**What to produce**
Reproduce the material below verbatim, every line from the first to the last, without alteration.

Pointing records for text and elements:
* start *

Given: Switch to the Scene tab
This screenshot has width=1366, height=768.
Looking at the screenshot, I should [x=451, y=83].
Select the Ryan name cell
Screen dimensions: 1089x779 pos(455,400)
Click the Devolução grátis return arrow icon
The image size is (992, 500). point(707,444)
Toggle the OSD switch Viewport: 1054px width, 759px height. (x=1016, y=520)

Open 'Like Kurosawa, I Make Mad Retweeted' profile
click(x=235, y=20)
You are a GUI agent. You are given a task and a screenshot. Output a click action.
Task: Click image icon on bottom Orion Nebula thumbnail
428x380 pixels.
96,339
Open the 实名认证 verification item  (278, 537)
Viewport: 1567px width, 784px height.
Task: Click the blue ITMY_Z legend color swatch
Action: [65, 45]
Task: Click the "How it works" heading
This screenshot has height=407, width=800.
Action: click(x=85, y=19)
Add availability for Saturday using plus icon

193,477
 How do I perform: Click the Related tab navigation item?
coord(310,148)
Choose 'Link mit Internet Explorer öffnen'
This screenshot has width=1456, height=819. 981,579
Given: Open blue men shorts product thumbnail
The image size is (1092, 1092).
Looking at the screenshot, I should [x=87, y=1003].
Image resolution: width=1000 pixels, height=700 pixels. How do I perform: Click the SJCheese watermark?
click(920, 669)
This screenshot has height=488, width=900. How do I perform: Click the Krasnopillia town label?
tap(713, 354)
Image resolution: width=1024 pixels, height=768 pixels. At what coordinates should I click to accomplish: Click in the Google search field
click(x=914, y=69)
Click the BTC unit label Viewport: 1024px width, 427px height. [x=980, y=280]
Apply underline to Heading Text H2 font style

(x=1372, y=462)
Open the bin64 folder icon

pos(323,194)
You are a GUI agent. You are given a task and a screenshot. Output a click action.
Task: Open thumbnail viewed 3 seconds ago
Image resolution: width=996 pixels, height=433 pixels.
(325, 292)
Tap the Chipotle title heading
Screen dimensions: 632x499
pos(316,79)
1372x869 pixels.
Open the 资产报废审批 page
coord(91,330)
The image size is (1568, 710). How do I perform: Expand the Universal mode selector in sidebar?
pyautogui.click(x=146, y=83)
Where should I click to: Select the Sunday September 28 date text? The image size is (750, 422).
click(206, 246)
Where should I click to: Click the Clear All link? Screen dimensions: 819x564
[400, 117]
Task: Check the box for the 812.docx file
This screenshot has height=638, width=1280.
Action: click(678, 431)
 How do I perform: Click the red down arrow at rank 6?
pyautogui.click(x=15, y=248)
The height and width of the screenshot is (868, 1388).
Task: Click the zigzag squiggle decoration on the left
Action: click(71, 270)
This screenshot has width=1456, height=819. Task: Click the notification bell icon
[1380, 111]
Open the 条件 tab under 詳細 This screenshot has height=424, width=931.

* end *

**Solved exercise**
Given: Switch to the Scene tab
This screenshot has width=1366, height=768.
Looking at the screenshot, I should [x=451, y=83].
Select the Ryan name cell
Screen dimensions: 1089x779 pos(455,400)
Click the Devolução grátis return arrow icon
The image size is (992, 500). point(707,444)
Toggle the OSD switch Viewport: 1054px width, 759px height. (x=1016, y=520)

Open 'Like Kurosawa, I Make Mad Retweeted' profile
click(x=235, y=20)
You are a GUI agent. You are given a task and a screenshot. Output a click action.
Task: Click image icon on bottom Orion Nebula thumbnail
428x380 pixels.
96,339
Open the 实名认证 verification item  (278, 537)
Viewport: 1567px width, 784px height.
Task: Click the blue ITMY_Z legend color swatch
Action: [65, 45]
Task: Click the "How it works" heading
This screenshot has height=407, width=800.
Action: click(x=85, y=19)
Add availability for Saturday using plus icon

193,477
 How do I perform: Click the Related tab navigation item?
coord(310,148)
Choose 'Link mit Internet Explorer öffnen'
This screenshot has width=1456, height=819. 981,579
Given: Open blue men shorts product thumbnail
The image size is (1092, 1092).
Looking at the screenshot, I should [x=87, y=1003].
Image resolution: width=1000 pixels, height=700 pixels. How do I perform: Click the SJCheese watermark?
click(920, 669)
This screenshot has height=488, width=900. How do I perform: Click the Krasnopillia town label?
tap(713, 354)
Image resolution: width=1024 pixels, height=768 pixels. At what coordinates should I click to accomplish: Click in the Google search field
click(x=914, y=69)
Click the BTC unit label Viewport: 1024px width, 427px height. [x=980, y=280]
Apply underline to Heading Text H2 font style

(x=1372, y=462)
Open the bin64 folder icon

pos(323,194)
You are a GUI agent. You are given a task and a screenshot. Output a click action.
Task: Open thumbnail viewed 3 seconds ago
Image resolution: width=996 pixels, height=433 pixels.
(325, 292)
Tap the Chipotle title heading
Screen dimensions: 632x499
pos(316,79)
1372x869 pixels.
Open the 资产报废审批 page
coord(91,330)
The image size is (1568, 710). How do I perform: Expand the Universal mode selector in sidebar?
pyautogui.click(x=146, y=83)
Where should I click to: Select the Sunday September 28 date text? The image size is (750, 422).
click(206, 246)
Where should I click to: Click the Clear All link? Screen dimensions: 819x564
[400, 117]
Task: Check the box for the 812.docx file
This screenshot has height=638, width=1280.
Action: click(678, 431)
 How do I perform: Click the red down arrow at rank 6?
pyautogui.click(x=15, y=248)
The height and width of the screenshot is (868, 1388).
Task: Click the zigzag squiggle decoration on the left
Action: click(71, 270)
This screenshot has width=1456, height=819. Task: Click the notification bell icon
[1380, 111]
Open the 条件 tab under 詳細 This screenshot has height=424, width=931.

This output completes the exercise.